## What you need to do
Each line of the listing below must be returned exactly.

## The records
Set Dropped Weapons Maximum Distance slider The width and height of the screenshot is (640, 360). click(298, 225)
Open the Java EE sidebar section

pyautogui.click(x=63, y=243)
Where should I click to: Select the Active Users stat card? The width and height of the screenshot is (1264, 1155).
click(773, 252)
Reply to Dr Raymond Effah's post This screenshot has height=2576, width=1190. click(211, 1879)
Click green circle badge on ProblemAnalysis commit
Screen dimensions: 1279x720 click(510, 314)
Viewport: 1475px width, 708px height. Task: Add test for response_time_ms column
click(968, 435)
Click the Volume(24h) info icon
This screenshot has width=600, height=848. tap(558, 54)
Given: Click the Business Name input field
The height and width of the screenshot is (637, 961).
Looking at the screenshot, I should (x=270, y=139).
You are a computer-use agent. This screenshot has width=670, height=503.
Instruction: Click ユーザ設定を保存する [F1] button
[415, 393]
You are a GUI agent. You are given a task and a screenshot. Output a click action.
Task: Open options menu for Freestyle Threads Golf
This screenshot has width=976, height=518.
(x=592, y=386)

## Final answer
Set Dropped Weapons Maximum Distance slider The width and height of the screenshot is (640, 360). click(298, 225)
Open the Java EE sidebar section

pyautogui.click(x=63, y=243)
Where should I click to: Select the Active Users stat card? The width and height of the screenshot is (1264, 1155).
click(773, 252)
Reply to Dr Raymond Effah's post This screenshot has height=2576, width=1190. click(211, 1879)
Click green circle badge on ProblemAnalysis commit
Screen dimensions: 1279x720 click(510, 314)
Viewport: 1475px width, 708px height. Task: Add test for response_time_ms column
click(968, 435)
Click the Volume(24h) info icon
This screenshot has width=600, height=848. tap(558, 54)
Given: Click the Business Name input field
The height and width of the screenshot is (637, 961).
Looking at the screenshot, I should (x=270, y=139).
You are a computer-use agent. This screenshot has width=670, height=503.
Instruction: Click ユーザ設定を保存する [F1] button
[415, 393]
You are a GUI agent. You are given a task and a screenshot. Output a click action.
Task: Open options menu for Freestyle Threads Golf
This screenshot has width=976, height=518.
(x=592, y=386)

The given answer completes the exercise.